High interest rates could also make it more difficult to sell as more consumers grow concerned about costly monthly payments, Musk said.
“People are really stretching their wallets to be able to afford a Tesla,” Musk said. “If the interest rates come down quickly, I think margins will be good. And if they don't come down quickly, they won't be that good,” he said.
But an affordable mass-market car, which Musk confirmed is under development, could help Tesla remain a dominant player in the EV segment. Tesla’s next-generation platform might help the company boost sales and improve its finances, as the company has cut production costs as much as possible for vehicles like the Model Y and Model 3, Tesla CFO Vaibhav Taneja said during the company’s earnings call.
“Predicting auto gross margins is extremely challenging since there are many moving parts to this equation, some of which are out of our control like the change in tariffs or local incentives to name a few,” Taneja said. “While the teams are focused on cost reductions, we are approaching the limits within our current platforms.”
Tesla’s next-generation EV is expected to cost around $25,000 and will be built first at Tesla’s Giga Texas plant, with production starting sometime in 2025, Musk said.
However, Taneja warned that the company’s growth may stall in 2024.
“There will be periods where we won't be growing at the same rate as before,” Taneja said. “We are between two major growth waves. The first one began with the global expansion of Model 3 and Y and we believe the next one will be initiated with the next generation platform.”
Tesla’s finances took a hit last year, as the automaker slashed prices to boost sales in an increasingly competitive EV market.
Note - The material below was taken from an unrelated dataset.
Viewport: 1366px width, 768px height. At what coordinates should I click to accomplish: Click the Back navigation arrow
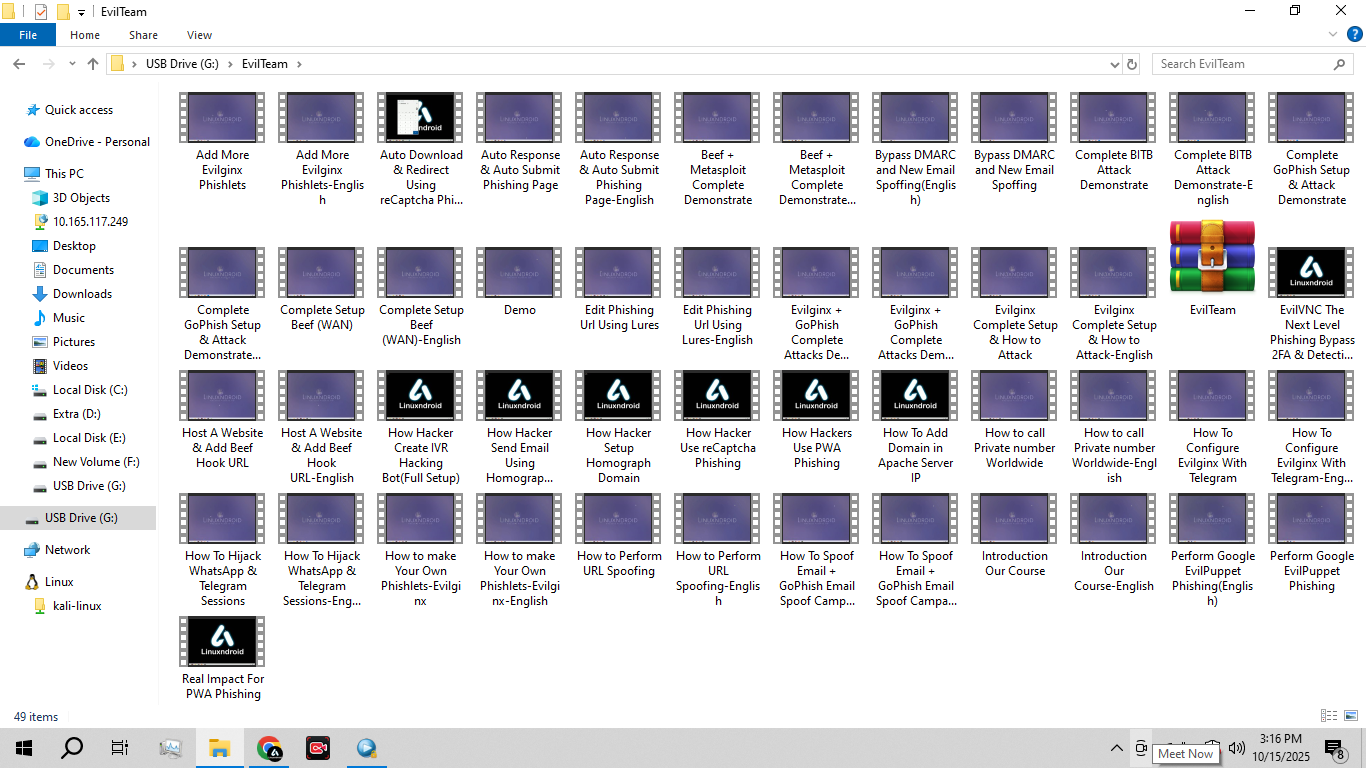(19, 64)
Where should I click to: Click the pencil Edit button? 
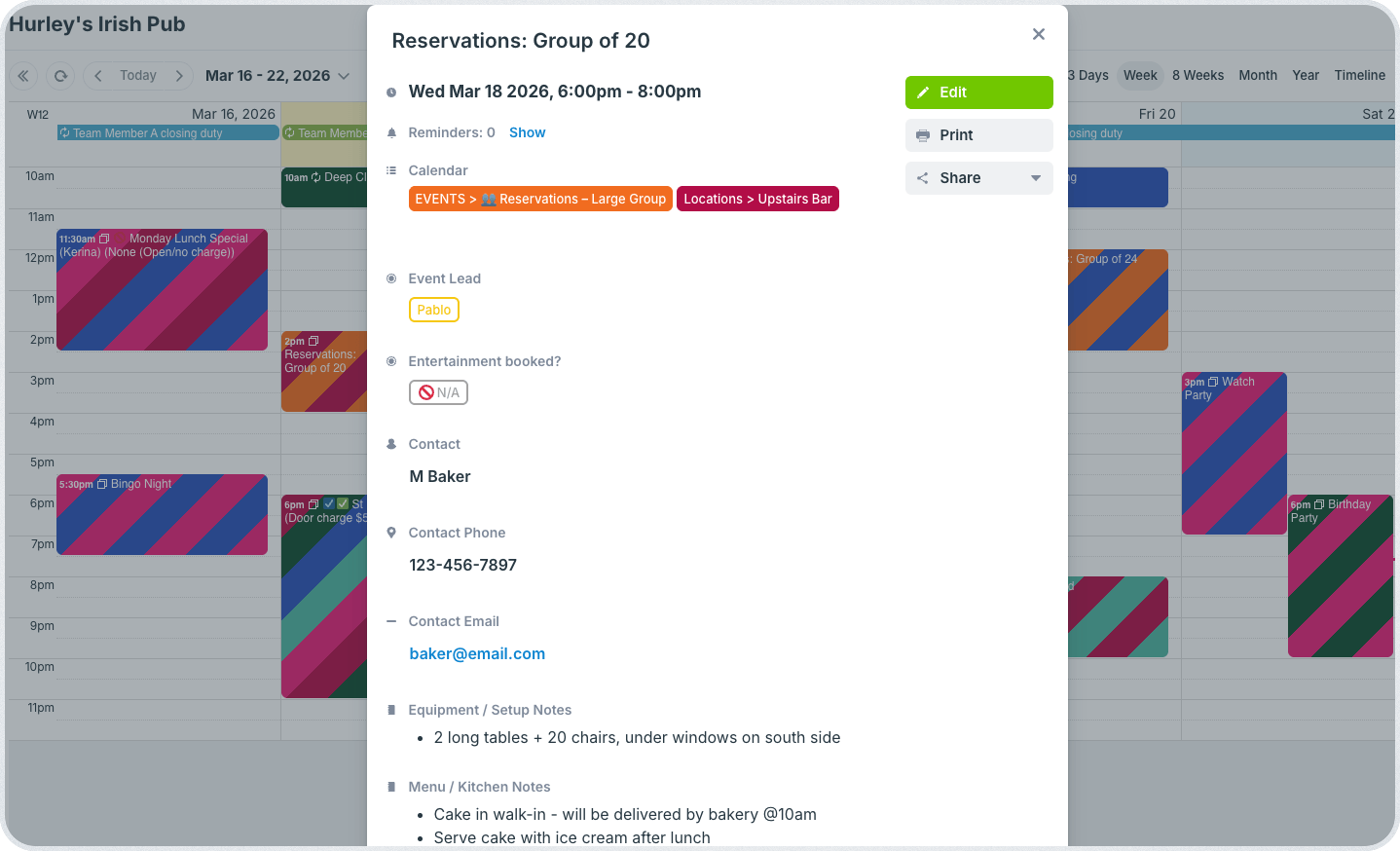978,92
On Wednesday, Tesla announced its Q4 earnings increased 3% year over year, rising from $24.3 billion in Q4 2022 to $25.2 billion in Q4 2023. However, its operating margin dropped from 16% in Q4 2022 to 8.2% in Q4 2023, a 7.8% YoY decline. Likewise, the company’s adjusted earnings before interest, taxes and amortization fell 27%, from $5.3 billion in Q4 2022 to less than $4 billion in 2023.
Those same trends were also reflected in the automaker’s yearly earnings. Tesla reported $96.8 billion in 2023 revenue, a 19% YoY increase. But the automaker’s operating margin fell from 16.8% in 2022 to 9.2% in 2023, a 7.6% YoY decline. Moreover, its adjusted EBITA fell 13% YoY, declining from $19.2 billion in 2022 to $16.6 billion last year.